A Conservative candidate has apologised for "doctoring" a photo of him campaigning for an asylum seeker.
This photo was sent out with Ed Matts' campaign literature
Dorset South candidate Ed Matts was pictured carrying a photo of an asylum seeker, next to Ann Widdecombe holding a placard saying "let them stay".
In the "doctored" version, Mr Matts has a placard saying "controlled immigration" and Ms Widdecombe has one saying "not chaos and inhumanity".
Michael Howard said Mr Matts would not be sacked, despite opponents' calls.
The businessman, 42, is standing in the key marginal seat of Dorset South, and included the picture in his campaign literature.
The undoctored original showed him protesting, holding a photo of Verah Kachepa, a Malawian asylum seeker from Weymouth who has been threatened with deportation.
In a statement, Mr Matts said: "I apologise for making a foolish mistake - I had no intention of causing any embarrassment.
"However, being involved in an individual asylum case is not inconsistent with the Conservative view that Britain's asylum system is in urgent need of attention."
But the priest who helped organise the campaign to stop Mrs Kachepa's deportation told BBC News Mr Matts' actions had been "shocking".
Father Philip Dyson, of St Augustine's Catholic Church, said: "To airbrush it out and make it almost the opposite is terrible. To do that is deceitful. It has done him no good."
Labour took the constituency at the last election with a majority of just 153, making it one of the Tories' top targets in the upcoming election.
Health Secretary John Reid released an open letter to Tory leader Michael Howard asking how Mr Matts could not be sacked.
Mr Reid said the altering of the image was a "sick" political stunt and said if Mr Matts was not dismissed "the only conclusion I can come to is that this organised deceit has been sanctioned and organised by the Conservative Party".

════

Instructions for the task.
Can you write out the news report from "Michael Howard said" up to and including "causing any embarrassment.", replacing "businessman" with "entrepreneur"?

════

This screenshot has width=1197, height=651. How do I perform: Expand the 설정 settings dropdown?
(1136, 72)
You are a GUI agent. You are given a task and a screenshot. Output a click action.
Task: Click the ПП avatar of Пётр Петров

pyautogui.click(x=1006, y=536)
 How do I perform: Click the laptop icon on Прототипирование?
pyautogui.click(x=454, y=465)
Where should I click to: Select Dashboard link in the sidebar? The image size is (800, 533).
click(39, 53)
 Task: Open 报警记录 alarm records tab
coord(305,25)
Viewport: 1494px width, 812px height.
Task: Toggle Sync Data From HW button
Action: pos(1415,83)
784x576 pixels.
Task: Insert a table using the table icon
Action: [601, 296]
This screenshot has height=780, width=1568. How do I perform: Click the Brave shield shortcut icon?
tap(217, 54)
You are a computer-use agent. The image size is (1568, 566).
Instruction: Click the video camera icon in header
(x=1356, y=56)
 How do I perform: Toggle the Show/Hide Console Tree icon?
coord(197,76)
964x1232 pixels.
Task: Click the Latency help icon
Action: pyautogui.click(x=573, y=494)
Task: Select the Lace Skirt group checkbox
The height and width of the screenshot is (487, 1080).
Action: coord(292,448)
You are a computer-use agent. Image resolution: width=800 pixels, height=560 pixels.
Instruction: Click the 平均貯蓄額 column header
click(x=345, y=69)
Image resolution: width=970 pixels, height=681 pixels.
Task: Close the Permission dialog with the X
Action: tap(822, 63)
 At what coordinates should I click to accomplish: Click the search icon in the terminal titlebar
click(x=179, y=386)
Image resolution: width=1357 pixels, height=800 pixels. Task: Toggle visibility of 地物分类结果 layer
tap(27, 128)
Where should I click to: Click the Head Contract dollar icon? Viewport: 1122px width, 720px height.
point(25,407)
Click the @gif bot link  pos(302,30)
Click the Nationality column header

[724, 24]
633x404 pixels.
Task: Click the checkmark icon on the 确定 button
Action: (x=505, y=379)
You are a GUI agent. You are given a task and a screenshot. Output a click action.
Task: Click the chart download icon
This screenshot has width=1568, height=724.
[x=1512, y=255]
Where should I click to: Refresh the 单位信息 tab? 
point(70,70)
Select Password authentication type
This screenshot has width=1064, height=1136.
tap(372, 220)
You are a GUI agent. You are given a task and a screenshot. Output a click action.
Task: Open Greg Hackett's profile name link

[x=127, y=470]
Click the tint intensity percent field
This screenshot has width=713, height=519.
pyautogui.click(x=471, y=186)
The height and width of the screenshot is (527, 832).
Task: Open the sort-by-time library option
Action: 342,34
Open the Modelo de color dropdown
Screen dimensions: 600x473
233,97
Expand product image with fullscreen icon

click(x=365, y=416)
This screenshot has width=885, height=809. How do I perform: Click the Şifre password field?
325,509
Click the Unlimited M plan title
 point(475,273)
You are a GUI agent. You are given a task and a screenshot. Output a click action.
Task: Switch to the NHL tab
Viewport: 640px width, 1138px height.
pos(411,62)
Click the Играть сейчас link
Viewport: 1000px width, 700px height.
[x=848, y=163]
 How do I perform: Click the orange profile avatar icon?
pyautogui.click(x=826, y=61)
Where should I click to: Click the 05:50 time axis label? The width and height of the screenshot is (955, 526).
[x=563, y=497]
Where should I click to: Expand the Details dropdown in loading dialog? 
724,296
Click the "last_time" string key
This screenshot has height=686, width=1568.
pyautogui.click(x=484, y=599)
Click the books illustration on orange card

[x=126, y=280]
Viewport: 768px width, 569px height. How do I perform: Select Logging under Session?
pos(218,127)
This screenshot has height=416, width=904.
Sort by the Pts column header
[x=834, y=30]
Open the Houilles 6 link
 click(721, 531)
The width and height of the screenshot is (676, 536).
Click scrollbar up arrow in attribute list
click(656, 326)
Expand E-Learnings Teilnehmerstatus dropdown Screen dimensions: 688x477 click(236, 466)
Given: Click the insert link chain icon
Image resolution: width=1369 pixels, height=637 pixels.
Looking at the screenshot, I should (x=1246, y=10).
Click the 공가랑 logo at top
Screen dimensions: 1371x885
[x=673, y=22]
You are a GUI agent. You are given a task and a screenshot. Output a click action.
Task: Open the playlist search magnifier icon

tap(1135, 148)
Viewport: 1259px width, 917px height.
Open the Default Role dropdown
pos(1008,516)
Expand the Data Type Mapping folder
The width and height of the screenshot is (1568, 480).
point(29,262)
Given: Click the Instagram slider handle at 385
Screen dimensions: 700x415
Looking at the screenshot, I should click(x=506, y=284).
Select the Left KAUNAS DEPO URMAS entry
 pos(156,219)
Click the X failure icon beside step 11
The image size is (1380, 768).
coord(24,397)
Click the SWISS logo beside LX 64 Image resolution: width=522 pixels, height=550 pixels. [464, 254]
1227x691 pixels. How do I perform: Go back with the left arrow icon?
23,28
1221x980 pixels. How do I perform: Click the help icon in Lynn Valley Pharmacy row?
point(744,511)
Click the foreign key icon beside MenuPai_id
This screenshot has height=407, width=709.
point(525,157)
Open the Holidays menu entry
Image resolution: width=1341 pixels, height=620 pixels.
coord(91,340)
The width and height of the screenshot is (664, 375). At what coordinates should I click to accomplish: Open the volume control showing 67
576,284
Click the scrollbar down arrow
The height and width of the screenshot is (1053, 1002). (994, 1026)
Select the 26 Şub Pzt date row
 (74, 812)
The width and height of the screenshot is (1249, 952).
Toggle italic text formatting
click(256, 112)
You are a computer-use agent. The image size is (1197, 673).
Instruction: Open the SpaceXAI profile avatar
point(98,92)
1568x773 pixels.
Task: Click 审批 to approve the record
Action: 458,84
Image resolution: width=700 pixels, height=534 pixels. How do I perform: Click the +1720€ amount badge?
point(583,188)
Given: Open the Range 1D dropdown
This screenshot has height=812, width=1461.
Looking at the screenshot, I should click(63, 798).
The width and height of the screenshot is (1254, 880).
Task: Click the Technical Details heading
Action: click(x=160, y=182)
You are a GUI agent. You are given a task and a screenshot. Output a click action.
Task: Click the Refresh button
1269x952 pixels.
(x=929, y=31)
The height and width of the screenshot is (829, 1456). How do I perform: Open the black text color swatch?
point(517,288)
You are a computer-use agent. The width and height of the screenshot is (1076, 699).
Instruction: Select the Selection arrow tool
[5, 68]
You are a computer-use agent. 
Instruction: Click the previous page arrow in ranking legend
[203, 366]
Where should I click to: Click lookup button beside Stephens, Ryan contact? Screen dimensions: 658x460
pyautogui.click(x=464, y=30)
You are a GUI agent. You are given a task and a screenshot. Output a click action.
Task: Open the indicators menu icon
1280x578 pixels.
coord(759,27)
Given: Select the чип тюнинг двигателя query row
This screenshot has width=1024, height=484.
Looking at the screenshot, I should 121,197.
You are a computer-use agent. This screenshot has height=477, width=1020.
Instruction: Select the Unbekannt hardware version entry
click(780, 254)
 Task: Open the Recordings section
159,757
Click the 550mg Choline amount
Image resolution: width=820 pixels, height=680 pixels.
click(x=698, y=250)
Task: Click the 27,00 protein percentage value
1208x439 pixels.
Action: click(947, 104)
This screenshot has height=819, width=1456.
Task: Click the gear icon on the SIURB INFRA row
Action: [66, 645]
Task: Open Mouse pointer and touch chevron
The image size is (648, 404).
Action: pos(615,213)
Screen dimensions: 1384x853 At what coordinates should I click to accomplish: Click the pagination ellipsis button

════

Result for this task.
Michael Howard said Mr Matts would not be sacked, despite opponents' calls.
The entrepreneur, 42, is standing in the key marginal seat of Dorset South, and included the picture in his campaign literature.
The undoctored original showed him protesting, holding a photo of Verah Kachepa, a Malawian asylum seeker from Weymouth who has been threatened with deportation.
In a statement, Mr Matts said: "I apologise for making a foolish mistake - I had no intention of causing any embarrassment.